3位で近江高の内野手・土田龍空を指名してその次が福島の指名になったわけだが、この指名が後に球団社長から怒られた。ドラフト直前のスカウト会議で3位までの指名シミュレーションを行っていたのだが、その時は3位である社会人投手の名前が挙がっていた。その場には社長もいたから、社長は自分の部下である記者に「明日は〇〇に行っておけよ」などと指示を出していた。だが当日の流れでその投手は指名されなかった。
それでドラフト終了後、私と松永幸男スカウト部長が呼び出され「どういうことだ! なんで指名しなかったんだ!」と怒られた。私がもう一つその投手を評価していなかったこともあるし、シミュレーションはあくまでもシミュレーション。
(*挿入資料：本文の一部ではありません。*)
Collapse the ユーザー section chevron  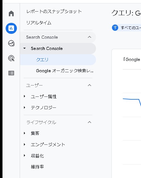pyautogui.click(x=89, y=85)
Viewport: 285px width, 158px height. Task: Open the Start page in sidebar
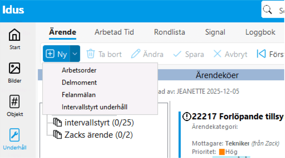[x=15, y=35]
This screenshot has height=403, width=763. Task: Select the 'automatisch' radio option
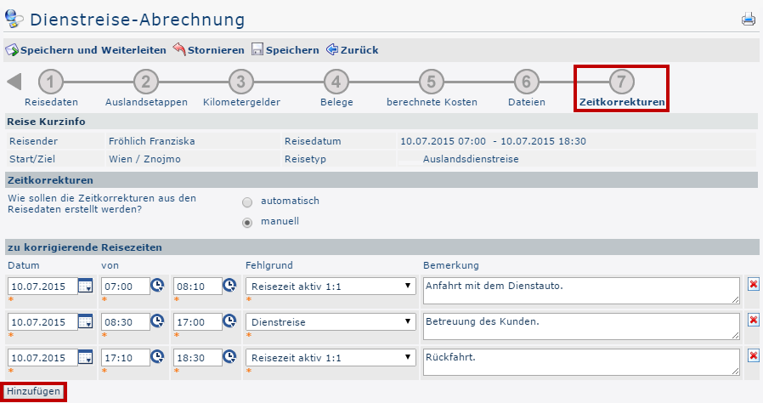point(247,202)

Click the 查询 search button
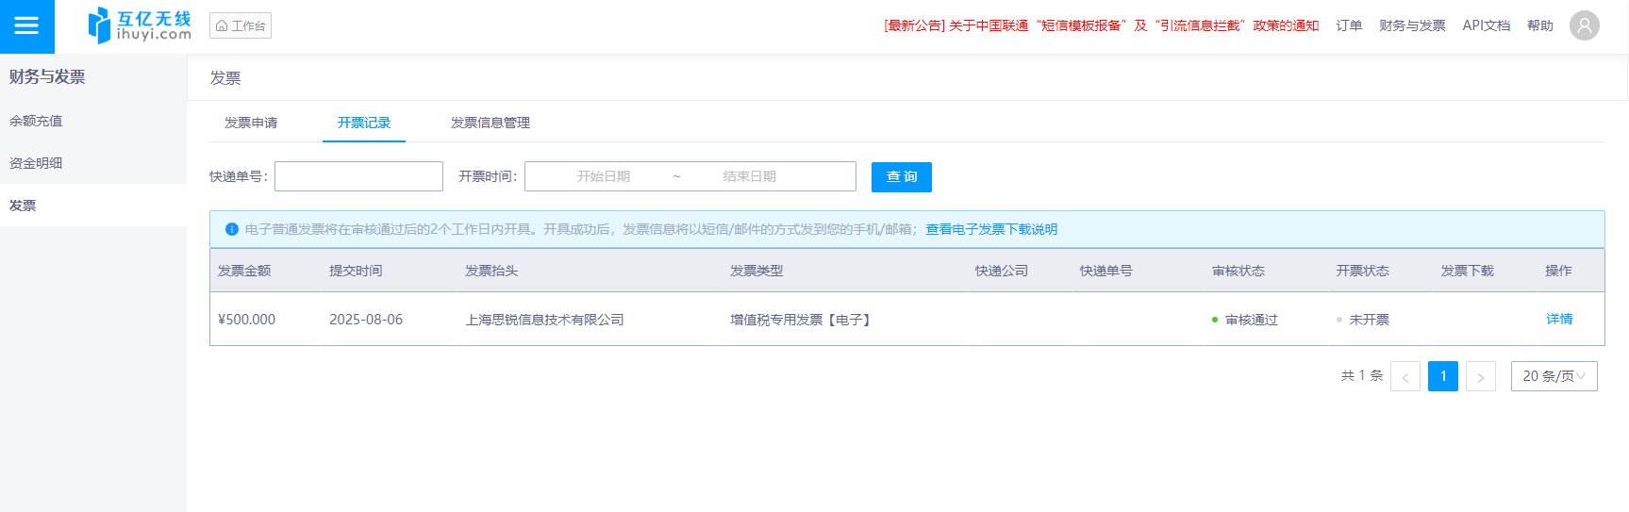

本番では想定していたよりも良い選手が残っていたから指名しなかったのだが、それは松永部長も同じ意見だった。だから私は「土田と福島の方が実力が上だからです。単純に実力の問題です」とはっきり答えた。ちなみに指名しなかったその投手は他球団に指名され、今はもうユニフォームを脱いでいる。
「米村さん、指名してやってください」
「周りは大卒ばかり。三好は高卒採用だから野球を引退した後は苦労するかもしれない。米村さん、指名してやってください」。そう言われたのだ。それで最後の最後、6位で獲った。
プロ4年目の昨年は岡林の怪我もありオープン戦から使われて開幕から「一番・センター」で起用された。結果は残せなかったが開幕からしばらくはスタメンで使われ続けた。だが5月末に抹消されるとそのまま昇格することなくオフに戦力外通告を受けた。結果を残せなかったのは間違いないが、せっかく多くの経験を積んだのだし年齢もまだ27歳。見限るにはちょっと早かったのではないかという思いはある。